START EXTRACTED MATERIAL

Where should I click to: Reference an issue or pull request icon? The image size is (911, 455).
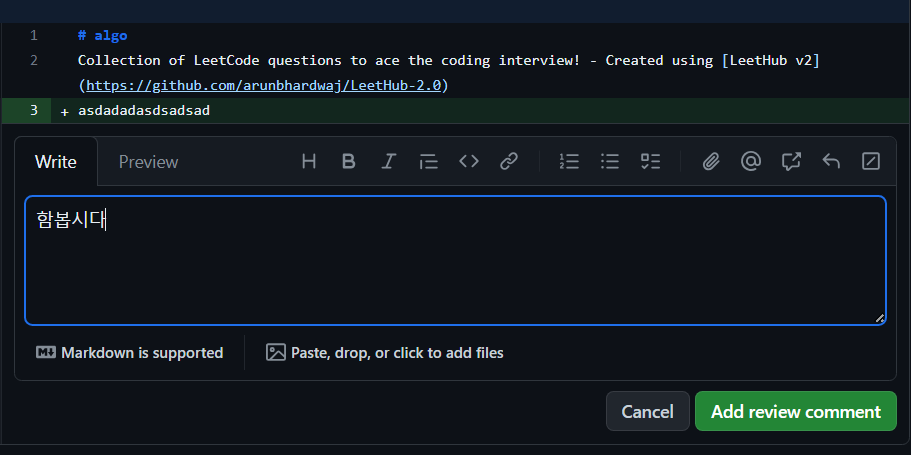point(791,161)
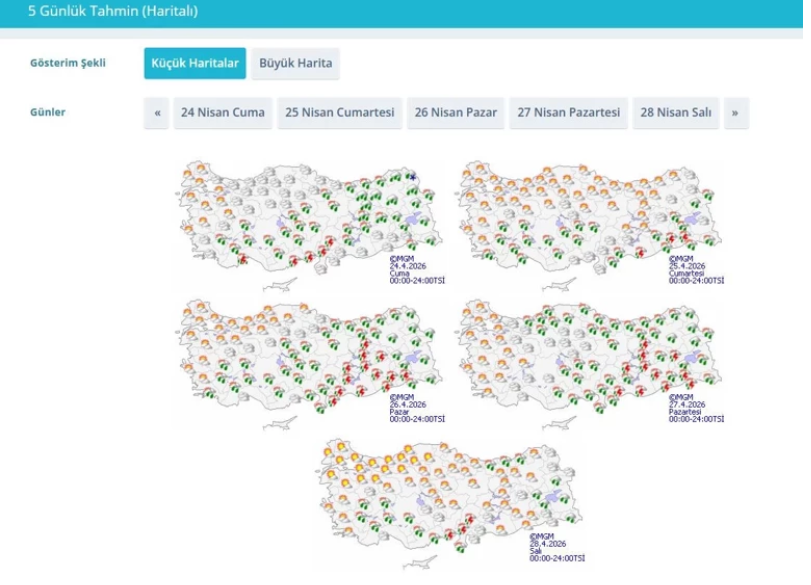
Task: Go to previous days with « button
Action: 157,113
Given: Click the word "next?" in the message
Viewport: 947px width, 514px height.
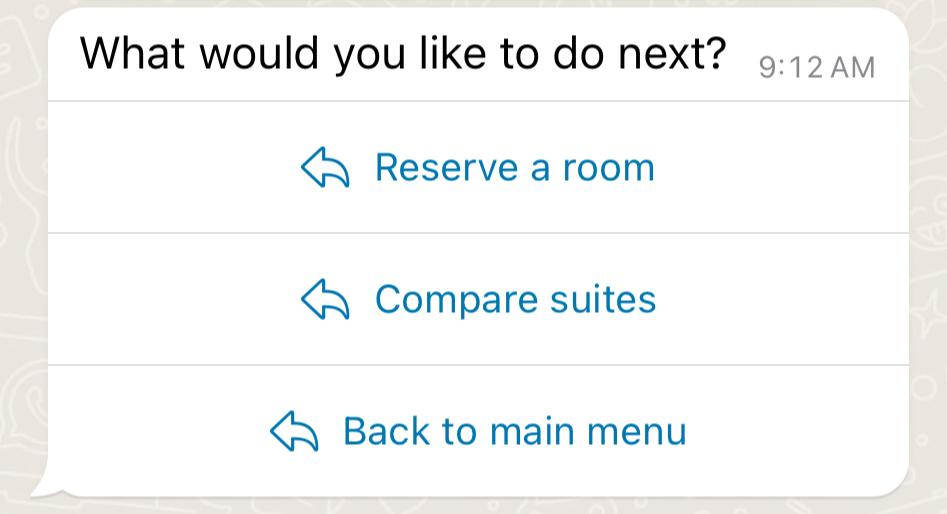Looking at the screenshot, I should (x=672, y=54).
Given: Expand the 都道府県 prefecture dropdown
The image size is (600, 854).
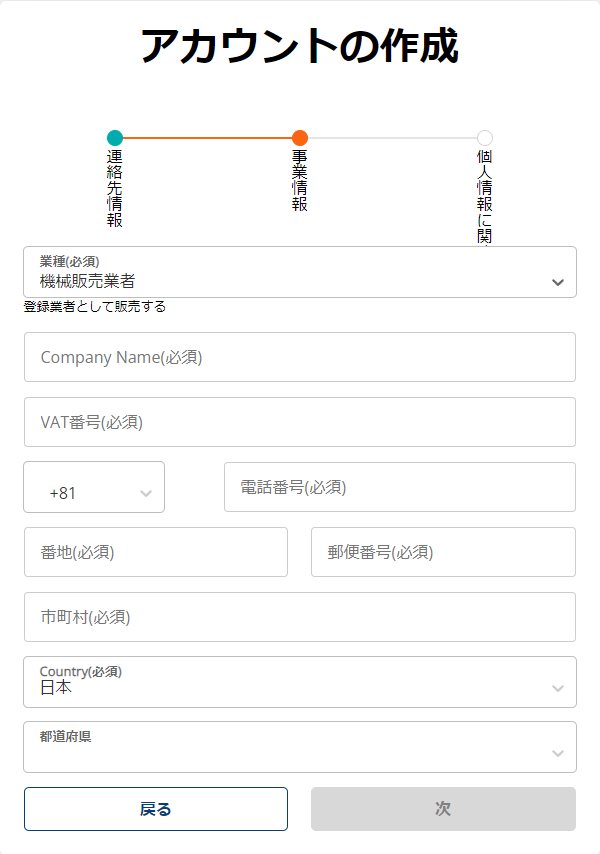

END EXTRACTED MATERIAL

§ ASSIGNMENT: Transcribe each entry exactly, pictures excluded.

§ THE COMPLETED TASK:
Where should I click to: Reference an issue or pull request icon? The image size is (911, 455).
point(791,161)
Task: Go to previous days with « button
Action: 157,113
Given: Click the word "next?" in the message
Viewport: 947px width, 514px height.
Looking at the screenshot, I should (x=672, y=54).
Given: Expand the 都道府県 prefecture dropdown
The image size is (600, 854).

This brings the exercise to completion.